Johnny looked around, and then started to grin.
"That's right," said Wobbler. "In 1952. I knew it all, you see. Thick shakes, Double Smashers with Cheese'n Egg, paper hats for the staff, red sauce in those little round plastic bottles that look like tomatoes ... oh, yes. I had three bars in the first year, and ten the year after that. There's thousands, now. Other people just couldn't keep up. I knew what would work, you see. Birthday treats for the kids, the Willie Wobbler clown-"
"Willie Wobbler?" said Kirsty.
"Sorry. They were more innocent times," said Wobbler. "And then I started ... other things. Soft toilet paper, for a start. Honestly, the stuff they had back in the 1940s you could use as roofing felt! And when that was going well, I started to listen to people. People with bright ideas. Like "I think I could make a tape recorder really small so that people could carry it around" and I'd say "That might just catch on, you know, here's some money to get started". Or "You know, I think I know a way of making a machine to record television signals on tape so that people could watch them later" and I'd say "Amazing Whatever will they think of next! Here's some money, why don't we form a company and build some? And while we're about it, why don't we see if movies can be put on these tape thingies too?...

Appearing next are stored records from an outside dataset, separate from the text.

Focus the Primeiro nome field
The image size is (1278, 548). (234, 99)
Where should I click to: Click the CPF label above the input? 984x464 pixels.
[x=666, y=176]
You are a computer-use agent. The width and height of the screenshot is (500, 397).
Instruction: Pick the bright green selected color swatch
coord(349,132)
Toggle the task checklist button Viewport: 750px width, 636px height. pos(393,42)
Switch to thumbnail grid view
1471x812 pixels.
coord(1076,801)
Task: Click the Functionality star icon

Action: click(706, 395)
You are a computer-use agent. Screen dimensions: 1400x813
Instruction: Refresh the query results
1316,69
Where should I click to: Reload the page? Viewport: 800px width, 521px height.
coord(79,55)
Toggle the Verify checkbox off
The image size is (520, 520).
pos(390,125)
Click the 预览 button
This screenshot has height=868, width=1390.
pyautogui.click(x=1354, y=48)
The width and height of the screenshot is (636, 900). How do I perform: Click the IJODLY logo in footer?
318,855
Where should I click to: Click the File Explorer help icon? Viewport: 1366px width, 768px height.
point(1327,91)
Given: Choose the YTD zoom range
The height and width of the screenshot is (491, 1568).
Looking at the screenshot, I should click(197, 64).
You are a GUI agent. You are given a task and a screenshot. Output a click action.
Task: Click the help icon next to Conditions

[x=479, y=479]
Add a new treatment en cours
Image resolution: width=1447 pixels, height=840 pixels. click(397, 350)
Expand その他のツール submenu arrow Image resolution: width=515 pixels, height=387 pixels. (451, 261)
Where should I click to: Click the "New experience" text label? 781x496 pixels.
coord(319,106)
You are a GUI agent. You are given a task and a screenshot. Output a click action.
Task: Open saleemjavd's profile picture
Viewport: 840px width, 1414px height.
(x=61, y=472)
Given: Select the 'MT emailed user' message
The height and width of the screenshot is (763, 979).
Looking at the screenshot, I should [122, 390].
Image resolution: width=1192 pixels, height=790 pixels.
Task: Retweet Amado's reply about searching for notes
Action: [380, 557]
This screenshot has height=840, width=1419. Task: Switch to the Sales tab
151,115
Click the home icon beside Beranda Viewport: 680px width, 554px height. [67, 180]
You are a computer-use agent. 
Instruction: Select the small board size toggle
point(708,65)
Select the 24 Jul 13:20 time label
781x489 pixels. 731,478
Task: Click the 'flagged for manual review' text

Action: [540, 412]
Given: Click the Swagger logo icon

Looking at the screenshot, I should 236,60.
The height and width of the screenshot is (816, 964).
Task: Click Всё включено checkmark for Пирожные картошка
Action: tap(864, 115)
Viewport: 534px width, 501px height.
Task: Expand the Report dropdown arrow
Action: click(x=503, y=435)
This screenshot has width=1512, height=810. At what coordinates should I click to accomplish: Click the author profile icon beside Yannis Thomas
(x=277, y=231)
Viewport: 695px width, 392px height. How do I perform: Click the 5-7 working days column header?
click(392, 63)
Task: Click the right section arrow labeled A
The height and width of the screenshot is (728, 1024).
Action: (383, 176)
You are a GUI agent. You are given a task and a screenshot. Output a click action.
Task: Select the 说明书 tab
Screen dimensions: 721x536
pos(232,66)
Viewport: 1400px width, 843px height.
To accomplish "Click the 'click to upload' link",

"That's dishonest," said Kirsty. "That's cheating."
"I don't see why," said Wobbler. "People were amazed that I'd listen to them, because everyone else thought they were crazy. I made money, but so did they."
"Are you a millionaire?" said Bigmac.
"Oh, no. I was a millionaire back in 1955. I'm a billionaire now, I think." He snapped his fingers again. The chauffeur in black, who had silently appeared behind them, stepped forward.